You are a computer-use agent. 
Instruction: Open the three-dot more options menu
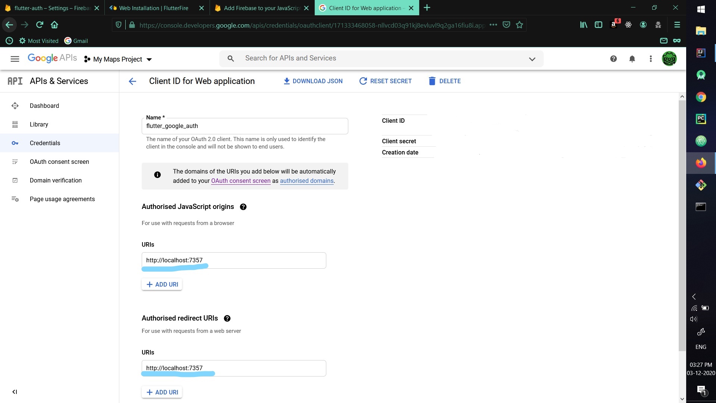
--------------------------------
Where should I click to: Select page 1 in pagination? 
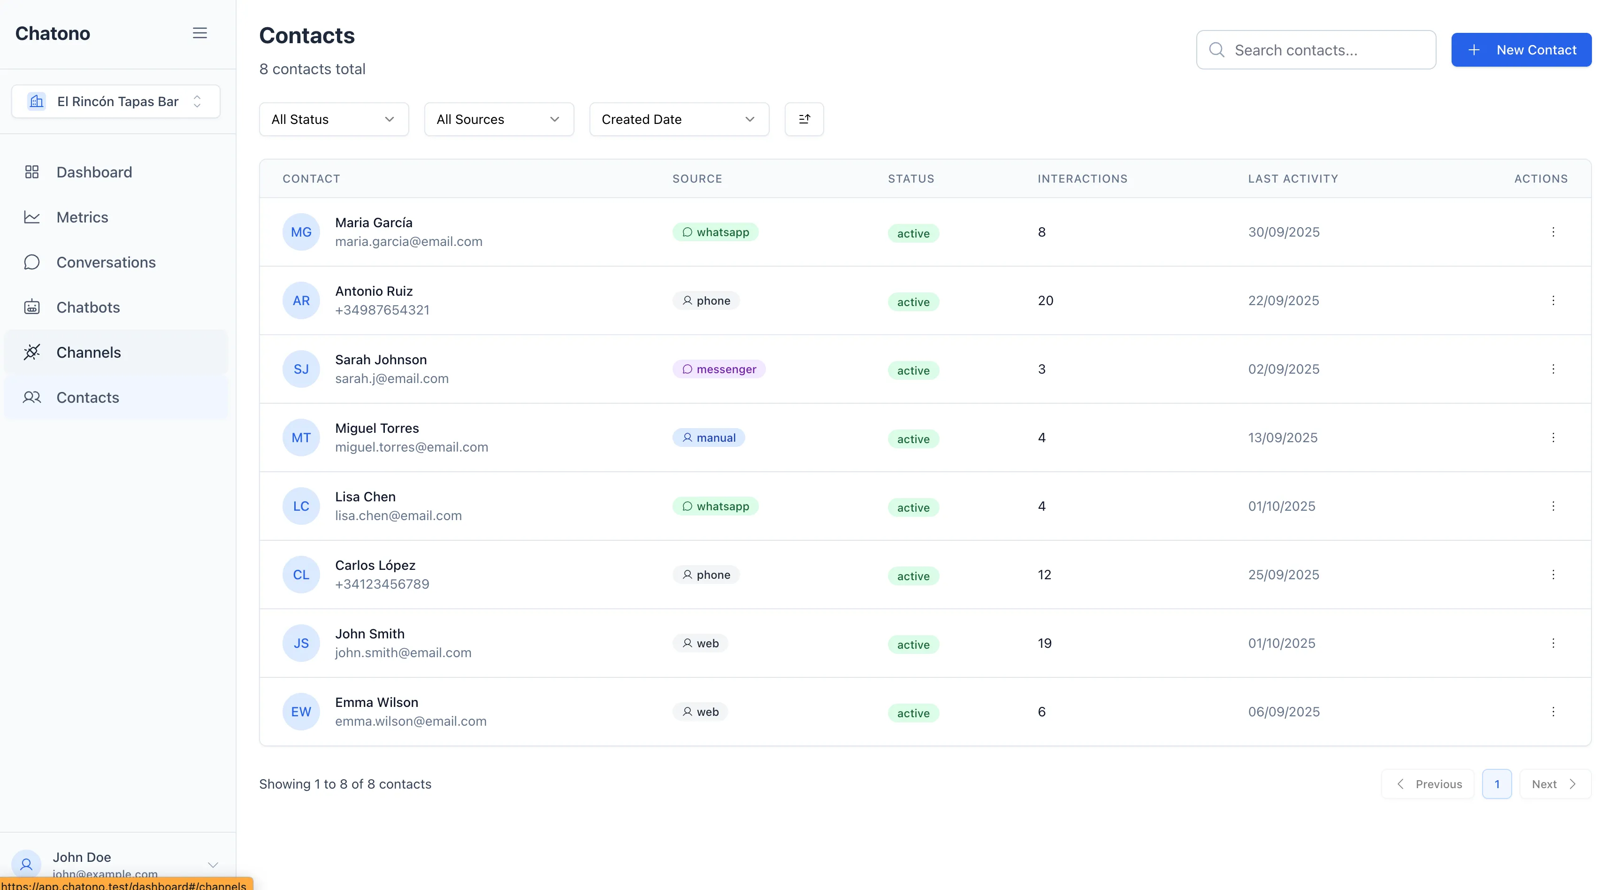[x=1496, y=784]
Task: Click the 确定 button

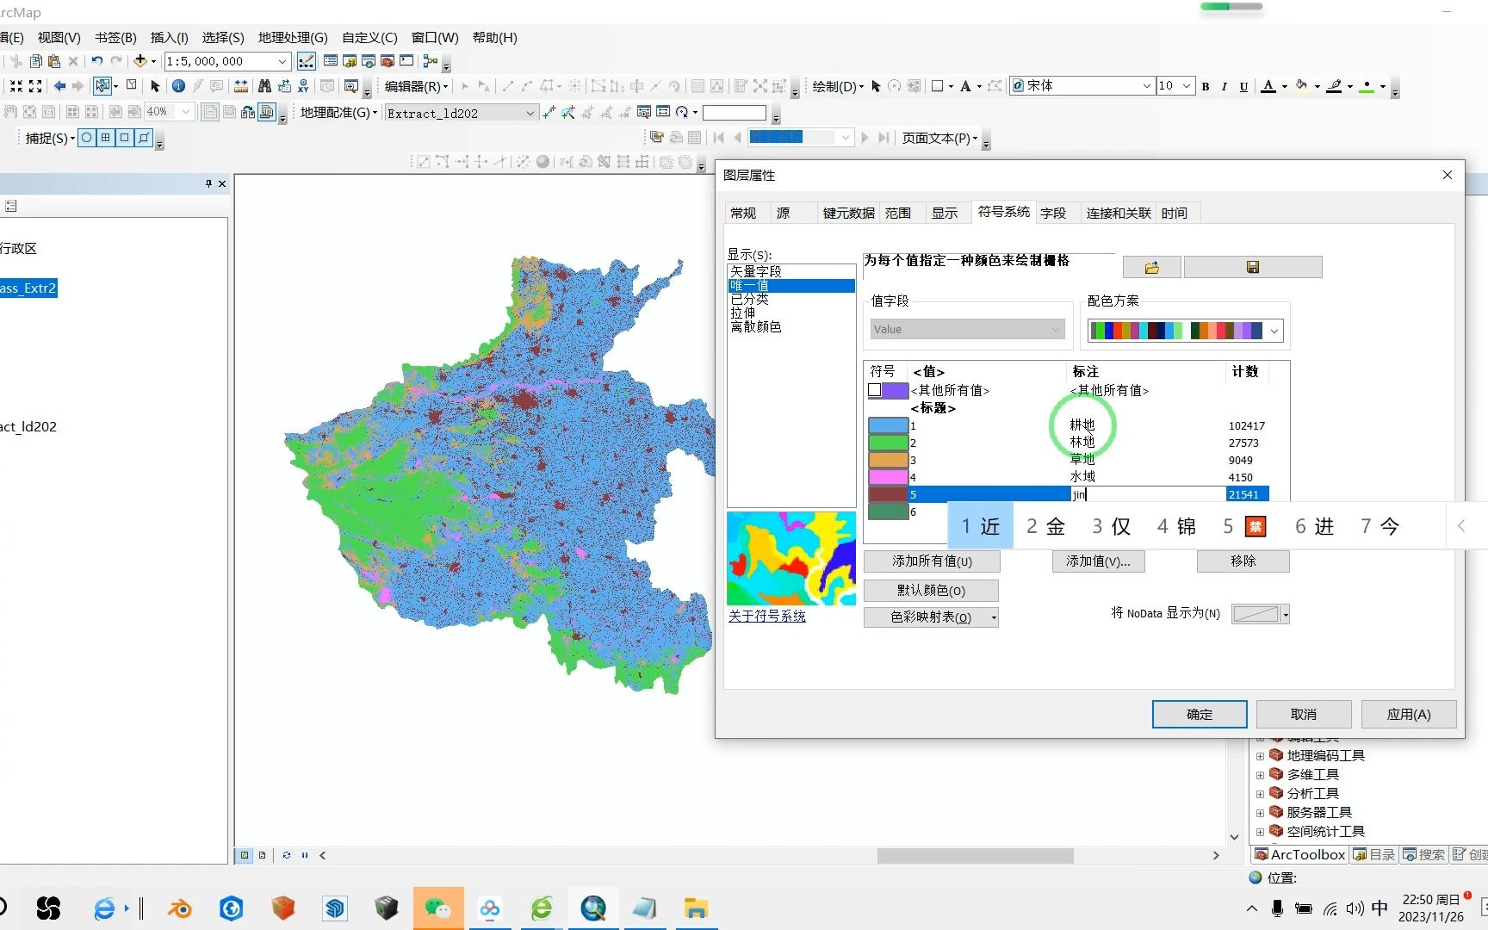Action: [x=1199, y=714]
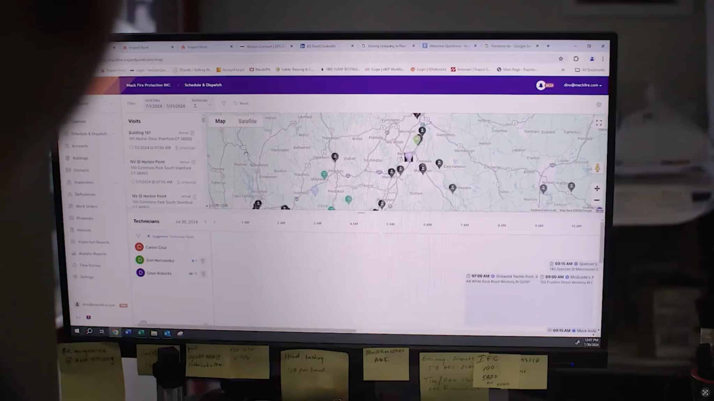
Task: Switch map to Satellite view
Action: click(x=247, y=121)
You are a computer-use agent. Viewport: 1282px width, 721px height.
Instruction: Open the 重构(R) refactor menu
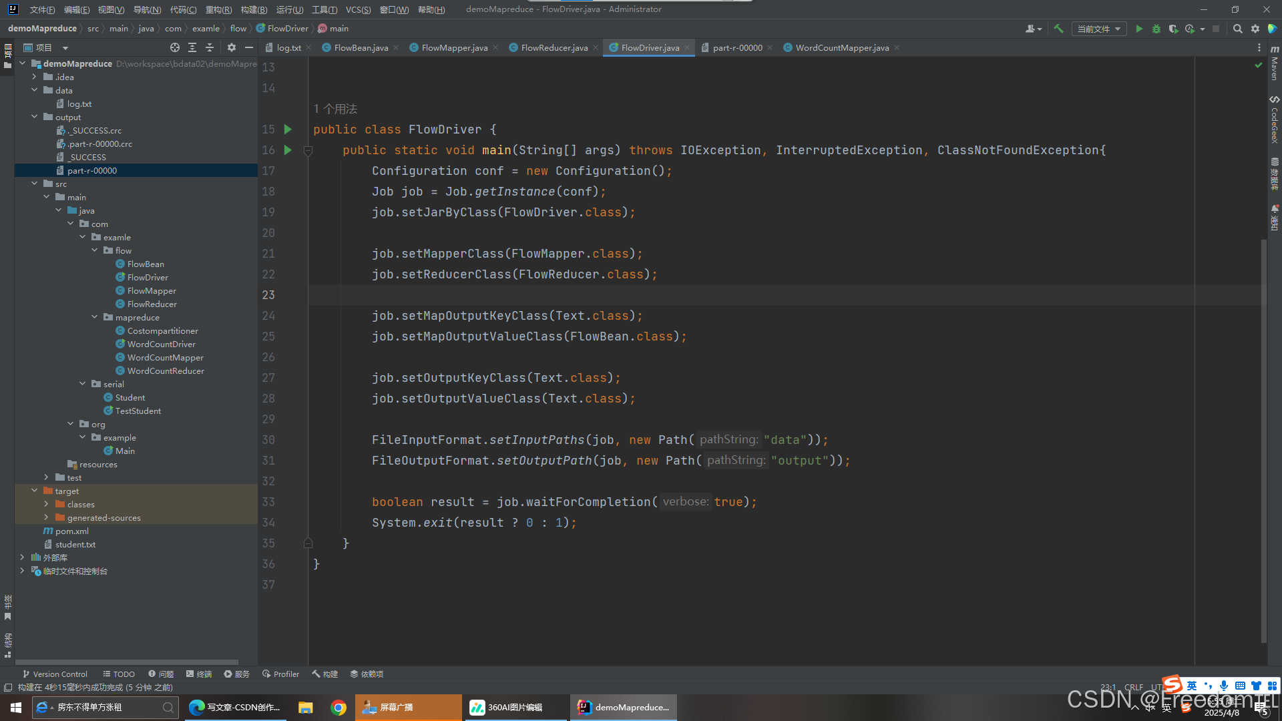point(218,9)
--------------------------------
What needs to be done | Gather each line from the entries above that includes the word "agent".

Exercise answer |
You are a computer-use agent. 
You are a computer-use agent. Viewport: 1282px width, 721px height.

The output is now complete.